One of the mysteries, among many, about the Reagan-Thatcher years is why anyone thought that a certain cheap synth sound was a good idea. You know the one — a sudden crashing chord that sounds half way between a shriek and a dropped tin tray. It is certainly evocative, but in the worst possible way: of jackets with the sleeves rolled up and over-gelled hair, for example. It ruins many otherwise perfectly acceptable songs and its appearance on this album, on most of the uptempo tracks, means that the skip button will almost certainly be required.
It probably would have been anyway. Surface were a pop-soul band in the transition period from mid-’80s glossiness to jack swing. The tunes mostly post-date the Teddy Riley revolution but sound as if they come from a little earlier in the decade. It is not considered a classic era — too much clumsy, digital backing coupled with the emergence of the ultra-wet (rather than the soulful) ballad. Surface were guilty on both counts and their fondness for slowies more suited to Donny Osmond or David Cassidy has, unfortunately, proved a lasting legacy to what was shortly to become R&B. “Never Gonna Let You Down” is the worst offender — worth hearing, if only to show you where today’s boy bands get their “ideas” from. Songs like “The First Time” provided a dubious blueprint for the more mawkish efforts of the appalling BoyzIIMen, a group I hold responsible for much of what went wrong with ’90s soul.

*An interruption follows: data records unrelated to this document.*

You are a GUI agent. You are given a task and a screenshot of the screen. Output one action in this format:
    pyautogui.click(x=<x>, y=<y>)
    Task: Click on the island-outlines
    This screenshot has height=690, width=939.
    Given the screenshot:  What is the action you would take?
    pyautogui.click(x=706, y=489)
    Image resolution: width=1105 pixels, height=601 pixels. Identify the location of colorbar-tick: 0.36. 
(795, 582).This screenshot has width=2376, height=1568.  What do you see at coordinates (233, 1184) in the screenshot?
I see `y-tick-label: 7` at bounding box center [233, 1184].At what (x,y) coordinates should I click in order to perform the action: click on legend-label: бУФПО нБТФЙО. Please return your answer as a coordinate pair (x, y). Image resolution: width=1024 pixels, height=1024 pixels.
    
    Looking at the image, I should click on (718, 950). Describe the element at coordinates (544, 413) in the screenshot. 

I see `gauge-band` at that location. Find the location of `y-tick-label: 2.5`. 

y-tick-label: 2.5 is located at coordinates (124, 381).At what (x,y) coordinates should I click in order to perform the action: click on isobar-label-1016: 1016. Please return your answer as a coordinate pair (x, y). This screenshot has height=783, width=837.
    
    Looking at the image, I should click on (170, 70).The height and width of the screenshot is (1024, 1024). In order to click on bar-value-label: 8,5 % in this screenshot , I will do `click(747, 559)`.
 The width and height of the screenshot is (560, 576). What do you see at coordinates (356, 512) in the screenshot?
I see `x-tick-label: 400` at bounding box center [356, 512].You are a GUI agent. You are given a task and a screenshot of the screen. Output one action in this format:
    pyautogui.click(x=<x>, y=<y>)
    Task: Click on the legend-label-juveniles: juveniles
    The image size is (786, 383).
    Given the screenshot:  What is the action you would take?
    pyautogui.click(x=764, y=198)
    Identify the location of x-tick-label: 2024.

However it is not all gloom. Surface made one great record and some solid two-steppers. They even managed a few ballads that were free of the above-mentioned flaws. Historically their sound is a fair representation of black vocal group styles of the era. If you were young at the time, much of this disc will remind you of first loves, school dances and favourite radio shows. Others will identify a definite late Doo-Wop sensibility — the perils of treading that thin line between innocence and sentimentality is always apparent. When it works, it has the warmth and purity of the best teenage pop of any era, when it misses it just seems shallow and clichéd.
The key track is the opener, “Happy”. This, in its own way, is a perfect pop song with just enough soul to satisfy more cynical ears. Lead singer Bernard Jackson possessed a glorious voice, light but with impeccable phrasing, and this was his best performance. There is an ache and a tenderness to his delivery that is totally captivating. Like Little Anthony or Frankie Lymon and other teen-oriented precursors, it is all boy-girl rather than man-woman stuff but unashamedly and indeed blissfully so. The tune is actually a rip-off of Mtume’s ’80s classic “Juicy Fruit” but the melodic rather than the sensual quality has been stressed. It is one of those items that you immediately feel you know so well and is both absolutely of its moment and timeless in its appeal.
Downhill from there really, but there are compensations in the shape of some perky dancers (“I Missed” is the best and least synth-spoiled) and a few mid-tempo goodies. One of these, “Hold on to Love”, features the sublime Regina Belle’s clever reworking of “Happy” in the refrain. “Can We Spend Some Time” is a classy smoocher and could find a place in the hearts of the cosier end of the Modern Soul scene, if the right DJs revived it. The rest is a mixture of the overly syrupy and the synthetically shiny, although the vocals are generally impressive and the slick but naive arrangements have what can only be termed period charm.
Those who need every piece of the soul music jigsaw and those who came of age at the time of these songs’ initial release will, in different ways, get a lot out of the 14 tracks gathered together here. I can’t see younger audiences making much sense of the whole project. However, it is probably as dated as it is ever going to sound and may become less so in the near future. That has happened to much disco material recently, something nobody would have predicted. Everybody needs “Happy” in their collection, if only to remind them that Urban music wasn’t always about guns and hos, but apart from absolute obsessives that will do. Surface are a moderately interesting footnote to black music’s proud career. This package is not going to do much to change that.